I know you’ve been working hard. The worst of it is, every day you read poems that seem to have been written, not by the line-by-line guys, but by the gods, that seem to have spilled out spontaneously from the heart of the universe. You read Rilke, who deftly overleaps the whole mundane world you’ve been assiduously trying to stay in, and lands immediately inside a speechless power. Sometimes you long for an opium dream.

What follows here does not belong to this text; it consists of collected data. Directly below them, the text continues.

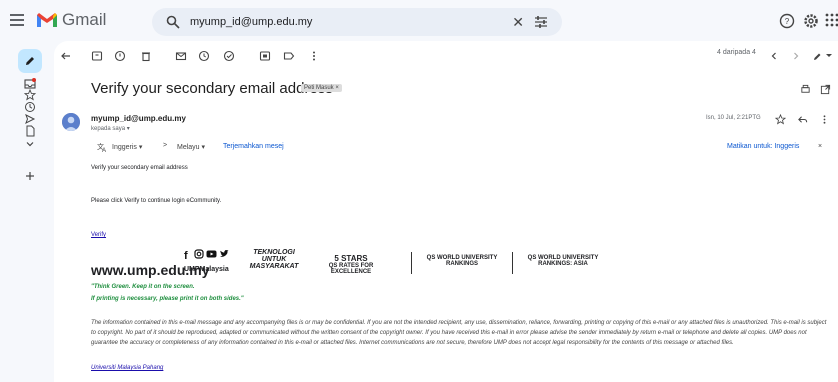 This screenshot has height=382, width=838. I want to click on social-icons: f, so click(206, 254).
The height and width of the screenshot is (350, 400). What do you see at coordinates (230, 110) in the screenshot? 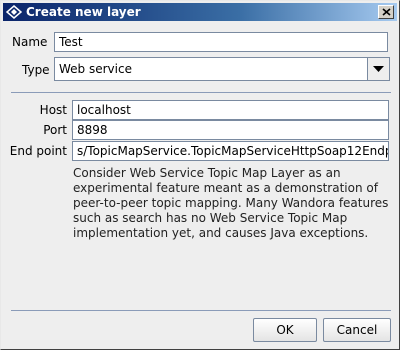
I see `host-input: localhost` at bounding box center [230, 110].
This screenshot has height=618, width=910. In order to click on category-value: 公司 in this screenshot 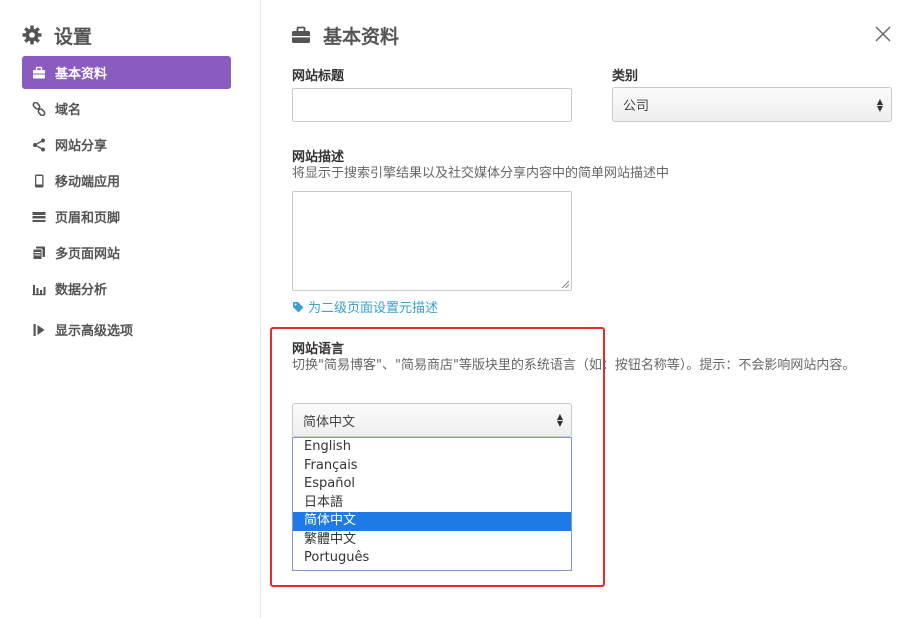, I will do `click(636, 106)`.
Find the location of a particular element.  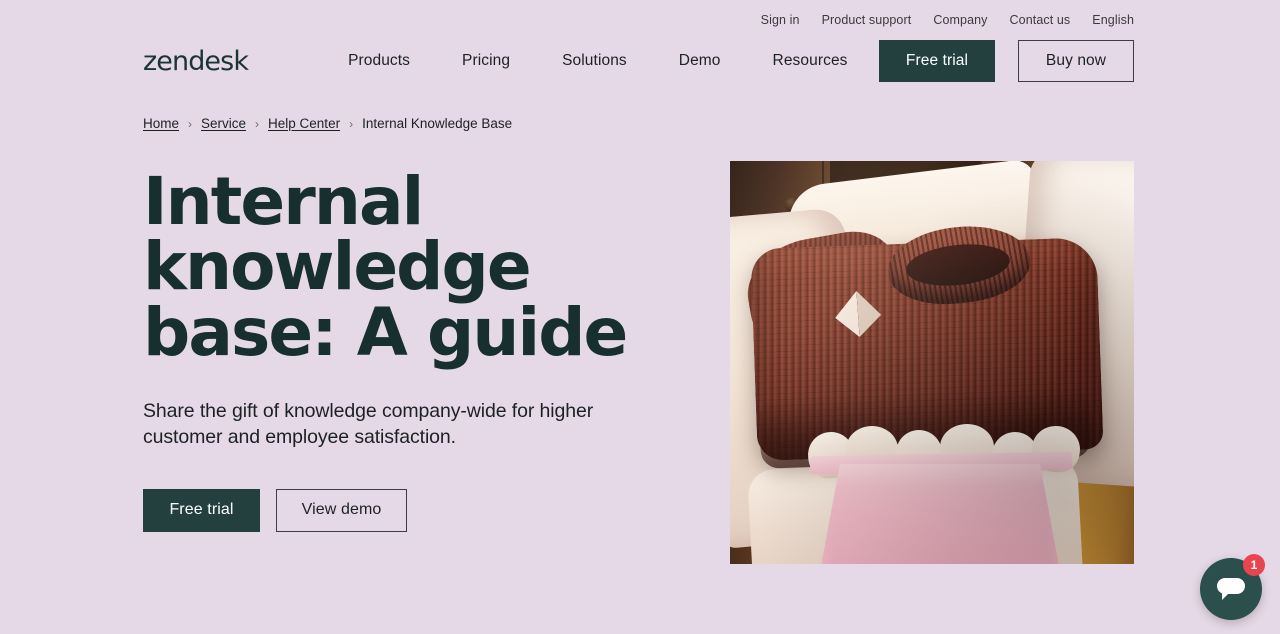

You wish you were John Ashbery, or Jorie Graham, the way they can hover just outside the rational—or maybe a combination of them, with Richard Wilbur to hold down the fort. Your poems feel petty, clunky, as if they’re trying too hard. I don’t have to tell you what to do about that. You know it for yourself. The painter Whistler said, “Work alone will efface the footsteps of work.” The evidence of industry, he said, is “a blemish, not a quality—a proof, not of achievement, but of absolutely insufficient work.” Yeats said it, too. Adam’s curse. More work.

I don’t have any brilliant ideas about how you should go about this work—which poets to read, where to sit when you write, what exercises to try, how much time to devote to writing each day. Our president would generally rather you were selling bonds, joining the army, or decorating houses. Your children would rather you’d take them to the playground. Your husband hopes you’ll pick up the cleaning. How much of a price can you pay? I’d say pay all you can afford. When it comes time to pay more than you can afford, you’ll know it. The sacrifice will have slipped up on you until it feels almost natural, almost as if you’ve been headed for it all your life.

I have to tell you, Franz Kappus never became a successful poet, in spite of Rilke’s five years worth of letters of advice. You may never publish a book. There are so few publishers, so many pretty-good poems. But whether you do or not, you should never need to ask, “Is it worth it?” Birds sing to attract a mate, but sometimes it looks as if they’re singing just for the pleasure of it. Once you’ve begun to hear the “language within the language,” as Valèry calls it, mostly you’re a crazy person for it. You get like an old woman with a basket in the woods, collecting wild mushrooms, strangely shaped sticks, watercress at the edges of streams, to see what she can make of them. She has no idea, but there’s a shape somewhere at the back of her mind, a taste…..

C.K. Williams says in Poetry and Consciousness, “The need for beauty, for the particular formal beauties of art, has to be included as one of our spiritual needs; it may even be, in our age, the most crucial.” But the old woman in the woods doesn’t think about “art.” She thinks, “What can I find here? Where do I start? What shall I put in, what leave out, to make it beautiful?” Stay with the old woman. Notice how she crouches to examine the spongy ridges of the morel mushrooms. Learn everything about morel mushrooms. Watch her brace against the trunk of the pinoak to stand, stretching against her arthritis. I can’t tell you what’s next, but she can.

—This essay is reprinted from Midwest Quarterly 44 (Summer 2003).